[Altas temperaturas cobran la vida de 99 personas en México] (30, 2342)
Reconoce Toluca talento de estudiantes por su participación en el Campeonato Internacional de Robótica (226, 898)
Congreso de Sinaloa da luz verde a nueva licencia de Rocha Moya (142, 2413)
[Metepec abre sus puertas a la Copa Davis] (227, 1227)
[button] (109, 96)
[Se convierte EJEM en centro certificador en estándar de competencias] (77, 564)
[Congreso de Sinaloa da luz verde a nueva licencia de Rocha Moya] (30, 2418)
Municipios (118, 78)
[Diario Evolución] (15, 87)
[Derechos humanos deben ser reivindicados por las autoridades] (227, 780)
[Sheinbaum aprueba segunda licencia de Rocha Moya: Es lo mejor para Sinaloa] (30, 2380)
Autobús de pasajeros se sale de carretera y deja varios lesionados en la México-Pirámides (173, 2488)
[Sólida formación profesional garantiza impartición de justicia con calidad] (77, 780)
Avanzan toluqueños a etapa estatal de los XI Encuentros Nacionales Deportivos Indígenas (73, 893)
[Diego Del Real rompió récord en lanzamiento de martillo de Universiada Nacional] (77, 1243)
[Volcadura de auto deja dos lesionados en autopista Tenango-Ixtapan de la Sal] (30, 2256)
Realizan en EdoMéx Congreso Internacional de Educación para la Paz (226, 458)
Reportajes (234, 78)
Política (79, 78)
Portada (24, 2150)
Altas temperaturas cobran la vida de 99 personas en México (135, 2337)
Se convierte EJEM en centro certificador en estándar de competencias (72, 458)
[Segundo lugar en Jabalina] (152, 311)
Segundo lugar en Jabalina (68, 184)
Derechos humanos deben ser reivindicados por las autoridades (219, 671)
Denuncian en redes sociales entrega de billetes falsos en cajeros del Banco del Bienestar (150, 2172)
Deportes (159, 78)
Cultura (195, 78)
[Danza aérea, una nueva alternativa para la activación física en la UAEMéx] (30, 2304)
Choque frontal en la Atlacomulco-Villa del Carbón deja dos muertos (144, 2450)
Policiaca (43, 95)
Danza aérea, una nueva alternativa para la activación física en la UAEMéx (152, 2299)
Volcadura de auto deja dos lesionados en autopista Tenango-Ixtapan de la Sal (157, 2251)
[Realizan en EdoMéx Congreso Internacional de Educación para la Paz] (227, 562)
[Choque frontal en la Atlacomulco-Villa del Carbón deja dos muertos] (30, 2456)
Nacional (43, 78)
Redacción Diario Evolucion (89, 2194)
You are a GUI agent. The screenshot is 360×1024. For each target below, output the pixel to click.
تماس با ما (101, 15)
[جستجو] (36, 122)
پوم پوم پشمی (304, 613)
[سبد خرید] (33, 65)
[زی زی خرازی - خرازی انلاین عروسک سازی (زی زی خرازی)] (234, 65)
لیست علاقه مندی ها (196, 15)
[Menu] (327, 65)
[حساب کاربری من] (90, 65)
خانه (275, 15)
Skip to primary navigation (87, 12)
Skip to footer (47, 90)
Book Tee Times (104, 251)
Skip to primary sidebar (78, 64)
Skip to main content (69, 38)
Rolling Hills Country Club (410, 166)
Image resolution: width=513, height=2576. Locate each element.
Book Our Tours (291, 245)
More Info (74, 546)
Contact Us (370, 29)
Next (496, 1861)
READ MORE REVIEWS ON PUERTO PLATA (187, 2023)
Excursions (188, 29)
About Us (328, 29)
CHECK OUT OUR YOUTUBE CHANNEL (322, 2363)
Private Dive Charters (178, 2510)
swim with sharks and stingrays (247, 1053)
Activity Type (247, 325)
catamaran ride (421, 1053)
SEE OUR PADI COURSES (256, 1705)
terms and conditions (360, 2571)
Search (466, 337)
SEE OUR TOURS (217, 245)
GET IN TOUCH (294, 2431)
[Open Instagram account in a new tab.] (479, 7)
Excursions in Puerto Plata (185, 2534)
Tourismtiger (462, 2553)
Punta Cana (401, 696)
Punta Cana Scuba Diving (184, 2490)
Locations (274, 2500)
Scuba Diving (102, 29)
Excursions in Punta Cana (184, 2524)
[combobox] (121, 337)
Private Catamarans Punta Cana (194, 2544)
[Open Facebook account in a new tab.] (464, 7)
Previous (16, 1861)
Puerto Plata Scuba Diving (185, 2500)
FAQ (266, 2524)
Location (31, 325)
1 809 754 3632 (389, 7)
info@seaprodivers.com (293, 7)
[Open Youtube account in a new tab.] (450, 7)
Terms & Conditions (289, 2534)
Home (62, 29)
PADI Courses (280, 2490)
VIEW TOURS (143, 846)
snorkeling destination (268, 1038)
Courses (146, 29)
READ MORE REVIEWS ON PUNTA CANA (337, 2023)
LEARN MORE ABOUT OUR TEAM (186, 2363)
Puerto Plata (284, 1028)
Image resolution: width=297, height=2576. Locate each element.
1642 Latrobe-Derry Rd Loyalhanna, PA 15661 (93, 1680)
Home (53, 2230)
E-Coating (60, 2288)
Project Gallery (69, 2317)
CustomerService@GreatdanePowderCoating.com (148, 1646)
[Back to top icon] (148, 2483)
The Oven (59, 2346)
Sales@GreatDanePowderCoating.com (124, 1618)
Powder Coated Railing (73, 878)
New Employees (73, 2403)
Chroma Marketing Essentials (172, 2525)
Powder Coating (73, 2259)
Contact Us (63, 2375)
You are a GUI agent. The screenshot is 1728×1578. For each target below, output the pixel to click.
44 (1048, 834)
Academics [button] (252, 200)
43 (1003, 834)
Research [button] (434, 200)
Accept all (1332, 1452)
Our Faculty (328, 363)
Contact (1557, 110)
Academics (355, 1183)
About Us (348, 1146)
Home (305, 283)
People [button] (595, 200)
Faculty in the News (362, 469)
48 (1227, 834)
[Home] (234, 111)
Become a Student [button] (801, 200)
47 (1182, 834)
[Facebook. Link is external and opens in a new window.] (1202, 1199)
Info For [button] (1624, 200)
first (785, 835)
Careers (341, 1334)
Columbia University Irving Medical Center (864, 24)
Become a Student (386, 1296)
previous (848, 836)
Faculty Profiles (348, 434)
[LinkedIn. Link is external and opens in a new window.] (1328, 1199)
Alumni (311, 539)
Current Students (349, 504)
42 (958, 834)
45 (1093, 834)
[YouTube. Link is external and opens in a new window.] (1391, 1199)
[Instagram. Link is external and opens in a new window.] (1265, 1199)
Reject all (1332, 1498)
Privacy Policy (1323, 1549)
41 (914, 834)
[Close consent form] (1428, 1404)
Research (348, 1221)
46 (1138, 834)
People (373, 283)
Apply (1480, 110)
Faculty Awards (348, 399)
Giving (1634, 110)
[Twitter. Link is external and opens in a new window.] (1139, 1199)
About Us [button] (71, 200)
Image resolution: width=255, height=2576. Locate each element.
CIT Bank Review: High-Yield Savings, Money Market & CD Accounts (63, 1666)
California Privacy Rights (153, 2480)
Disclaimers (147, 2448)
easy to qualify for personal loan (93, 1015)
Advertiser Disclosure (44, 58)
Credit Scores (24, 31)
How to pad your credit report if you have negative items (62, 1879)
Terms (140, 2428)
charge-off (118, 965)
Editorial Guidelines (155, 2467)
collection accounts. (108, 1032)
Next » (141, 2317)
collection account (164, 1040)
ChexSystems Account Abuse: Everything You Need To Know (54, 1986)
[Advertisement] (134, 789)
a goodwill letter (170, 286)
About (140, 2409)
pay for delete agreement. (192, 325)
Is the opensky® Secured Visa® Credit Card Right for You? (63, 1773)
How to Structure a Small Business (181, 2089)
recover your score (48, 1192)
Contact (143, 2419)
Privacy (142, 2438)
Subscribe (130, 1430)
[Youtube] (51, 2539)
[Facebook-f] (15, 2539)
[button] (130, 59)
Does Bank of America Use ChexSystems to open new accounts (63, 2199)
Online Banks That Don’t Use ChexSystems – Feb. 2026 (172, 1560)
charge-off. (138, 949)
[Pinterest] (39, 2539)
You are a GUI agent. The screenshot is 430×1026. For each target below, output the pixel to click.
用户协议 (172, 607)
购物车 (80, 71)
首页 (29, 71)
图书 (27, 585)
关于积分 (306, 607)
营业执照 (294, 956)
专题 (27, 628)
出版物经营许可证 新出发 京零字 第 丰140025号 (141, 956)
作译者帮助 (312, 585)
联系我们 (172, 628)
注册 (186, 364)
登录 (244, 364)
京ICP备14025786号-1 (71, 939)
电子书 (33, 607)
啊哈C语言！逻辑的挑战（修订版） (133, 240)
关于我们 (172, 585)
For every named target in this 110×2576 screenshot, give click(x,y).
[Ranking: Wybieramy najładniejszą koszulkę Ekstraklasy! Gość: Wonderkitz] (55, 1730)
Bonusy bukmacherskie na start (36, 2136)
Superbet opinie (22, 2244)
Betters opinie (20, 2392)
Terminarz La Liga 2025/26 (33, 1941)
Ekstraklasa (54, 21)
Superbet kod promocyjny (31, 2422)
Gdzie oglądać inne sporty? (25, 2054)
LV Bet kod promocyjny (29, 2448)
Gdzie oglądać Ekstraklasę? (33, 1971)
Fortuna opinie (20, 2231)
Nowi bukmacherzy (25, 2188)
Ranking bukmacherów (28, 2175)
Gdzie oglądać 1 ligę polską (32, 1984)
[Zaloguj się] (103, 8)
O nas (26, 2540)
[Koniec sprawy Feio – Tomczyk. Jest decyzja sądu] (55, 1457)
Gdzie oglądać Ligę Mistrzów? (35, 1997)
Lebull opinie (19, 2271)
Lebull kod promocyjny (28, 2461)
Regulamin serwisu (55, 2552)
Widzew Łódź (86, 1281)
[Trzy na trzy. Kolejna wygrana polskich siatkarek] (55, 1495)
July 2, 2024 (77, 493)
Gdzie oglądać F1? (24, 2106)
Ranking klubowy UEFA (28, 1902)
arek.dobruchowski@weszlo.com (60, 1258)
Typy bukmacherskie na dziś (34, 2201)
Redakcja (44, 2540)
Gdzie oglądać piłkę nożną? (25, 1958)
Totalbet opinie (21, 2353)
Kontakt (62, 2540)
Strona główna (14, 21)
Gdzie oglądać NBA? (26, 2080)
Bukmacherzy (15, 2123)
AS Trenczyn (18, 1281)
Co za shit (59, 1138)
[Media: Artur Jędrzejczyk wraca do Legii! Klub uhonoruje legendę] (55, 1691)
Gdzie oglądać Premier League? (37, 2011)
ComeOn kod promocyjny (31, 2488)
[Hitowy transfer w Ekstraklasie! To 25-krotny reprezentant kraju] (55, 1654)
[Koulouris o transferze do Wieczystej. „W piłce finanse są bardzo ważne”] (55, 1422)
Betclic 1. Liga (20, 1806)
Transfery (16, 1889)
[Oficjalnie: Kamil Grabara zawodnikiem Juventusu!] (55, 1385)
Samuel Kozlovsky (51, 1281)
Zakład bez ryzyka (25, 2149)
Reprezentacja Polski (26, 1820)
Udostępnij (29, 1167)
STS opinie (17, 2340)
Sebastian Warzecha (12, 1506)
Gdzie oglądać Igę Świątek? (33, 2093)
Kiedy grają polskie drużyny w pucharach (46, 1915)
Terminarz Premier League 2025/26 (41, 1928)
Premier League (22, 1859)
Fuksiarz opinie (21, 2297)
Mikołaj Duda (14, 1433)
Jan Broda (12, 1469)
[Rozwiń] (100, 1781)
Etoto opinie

TASK ::
Quote, word for word, every line from the top of the entries through the line that holds "[Sheinbaum aprueba segunda".

OUTPUT OF THE EXERCISE ::
[Altas temperaturas cobran la vida de 99 personas en México] (30, 2342)
Reconoce Toluca talento de estudiantes por su participación en el Campeonato Internacional de Robótica (226, 898)
Congreso de Sinaloa da luz verde a nueva licencia de Rocha Moya (142, 2413)
[Metepec abre sus puertas a la Copa Davis] (227, 1227)
[button] (109, 96)
[Se convierte EJEM en centro certificador en estándar de competencias] (77, 564)
[Congreso de Sinaloa da luz verde a nueva licencia de Rocha Moya] (30, 2418)
Municipios (118, 78)
[Diario Evolución] (15, 87)
[Derechos humanos deben ser reivindicados por las autoridades] (227, 780)
[Sheinbaum aprueba segunda licencia de Rocha Moya: Es lo mejor para Sinaloa] (30, 2380)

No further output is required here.